Ems, den 24. Juli 1881

Von Hermann Roth Karte erhalten. Ist wieder in seinem lieben Graudenz1
Lieber L.2

Inzwischen wird die von mir gestern flüchtig geschriebene Karte von Nassau bereits in eure Hände gelangt sein.
Nach starker Tour gestern hat Vater herrlich geschlafen und fleißig Holz gesägt, wenn er bei seiner Arbeit an einen Ast kam bin ich aufgewacht und habe ihm mit inniger Freude zugehört und im Herzen dieser Arbeit guten Fortgang gewünscht. Wenn ihr, ihn jetzt hier in seiner fiedelen Laune und mit seiner frischen Gesichtsfarbe sähet würde sich nicht nur Eure Seele in die Höh juchhe schwingen, und der Leib bleibe auch nicht auf ihrem Kanapee sondern schwänge sich um seinen Hals mit zum Kuße gespitzeten Schnäuzlein.

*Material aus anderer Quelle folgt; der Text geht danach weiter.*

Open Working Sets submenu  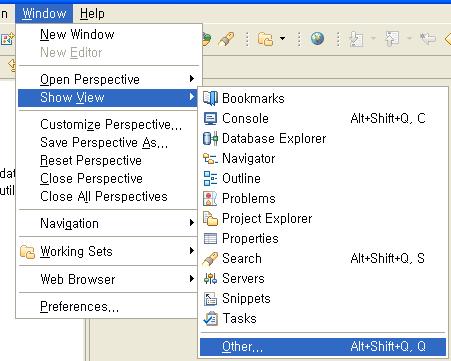point(107,251)
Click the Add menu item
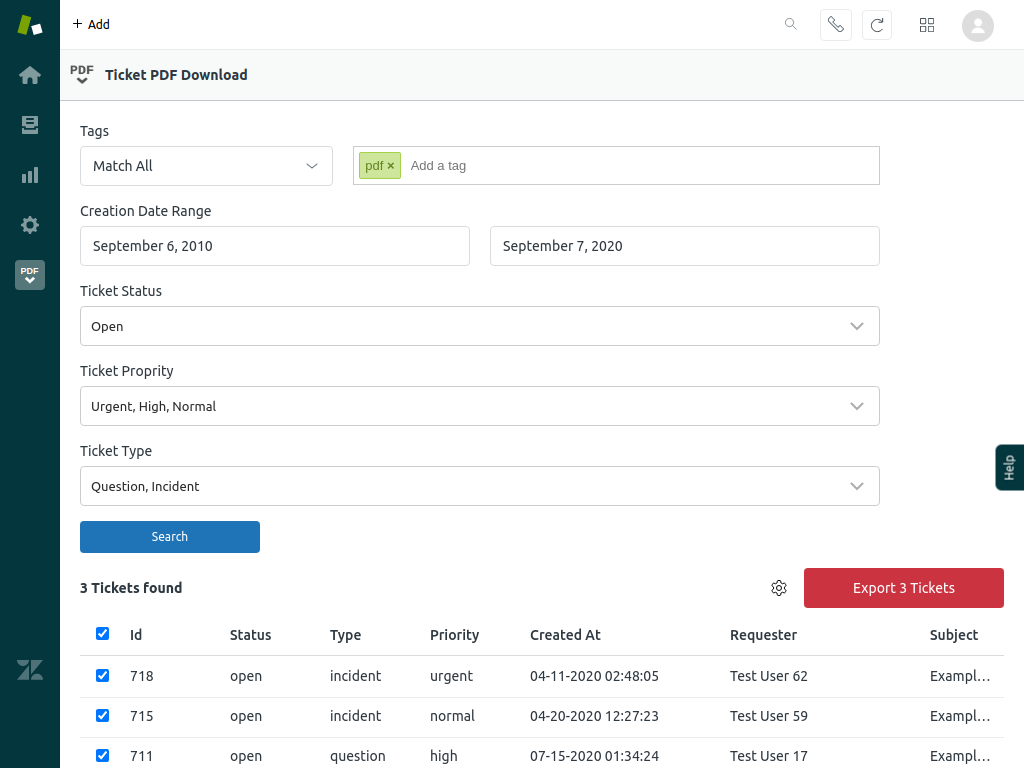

Ich habe nur einen Anspruch: „unser Alter sieht prächtig aus“ möge es noch recht recht lange so bleiben. Gott sei Dank begünstigt uns endlich kühles Wetter, die Hitze war auch factisch nicht mehr auszuhalten. Noch dazu mit meine Röcke eng geworden und bedrückten. Zwei Kragen habe ich bereits 1 cm weiter machen lassen müssen. Schließe daraus wie es mir geht und theile es der zärtlichst besorgten Mutter mit, damit Sie sich ein bißchen beruhigt.